Glenn Robertson and Joan A Fraser
Department of Pediatrics, University of British Columbia
The mini-clinical evaluation exercise (mini-CEX) was developed by the American Board of Internal Medicine as a tool for evaluating residents at the post-graduate training level. Many undergraduate programs including internal medicine, surgery and pediatrics have modified the mini-CEX; allowing faculty to assess the history taking and clinical examination skills of medical students. We have modified the mini-CEX to cover three additional competencies in addition to history taking and clinical examination skills. These are: counseling skills (giving of information), the case presentation (presentation skills) and clinical reasoning skills. Students were initially required to complete four mini-CEXs during their eight- week pediatric rotation; this number has been increased to eight, allowing all five competencies to be evaluated. The student's score from their eight mini-CEXs is included as a portion of their objective structured clinical examination (OSCE) score. Similar to the OSCE, students are observed during each mini-CEX, however, the mini-CEX allows this to be done with a real patient or educational encounter.
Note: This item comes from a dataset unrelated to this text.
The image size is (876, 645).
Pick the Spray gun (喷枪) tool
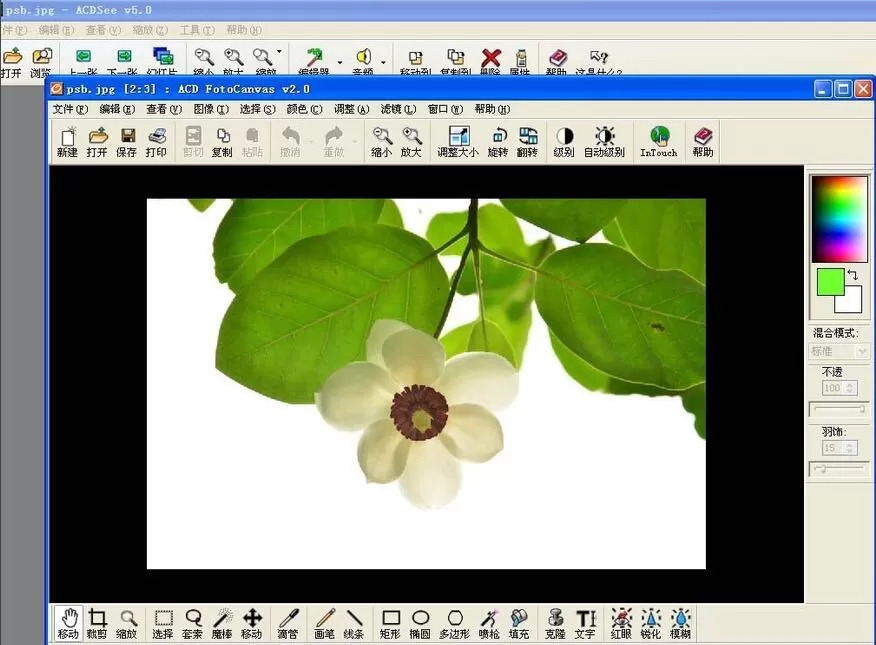(x=489, y=624)
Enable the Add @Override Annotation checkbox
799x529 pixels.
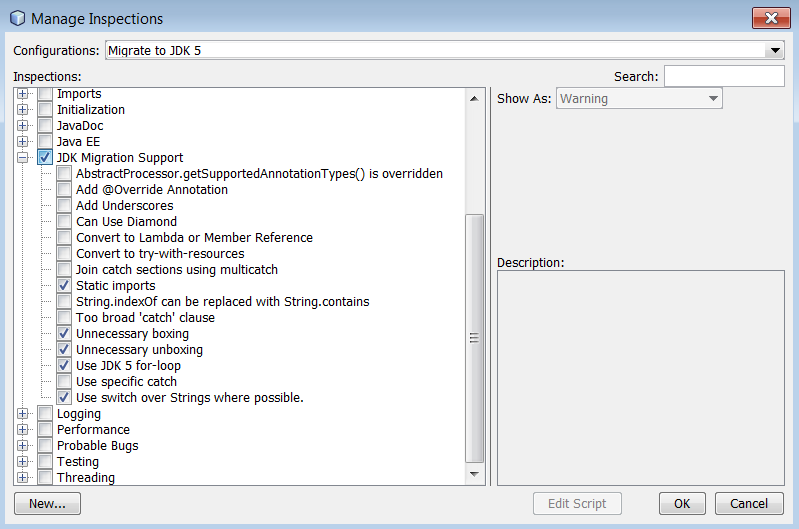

The students receive the benefit of instant feedback with the mini-CEX.Additionally, since the students must complete these eight tasks over eight weeks, students with difficulties can be identified early and specific supplemental support may be implemented. Given the increasing difficulty with finding standardized patients for OSCE examinations the mini-CEXs may supplement and perhaps replace the use of the OSCE as a clinical skills assessment tool.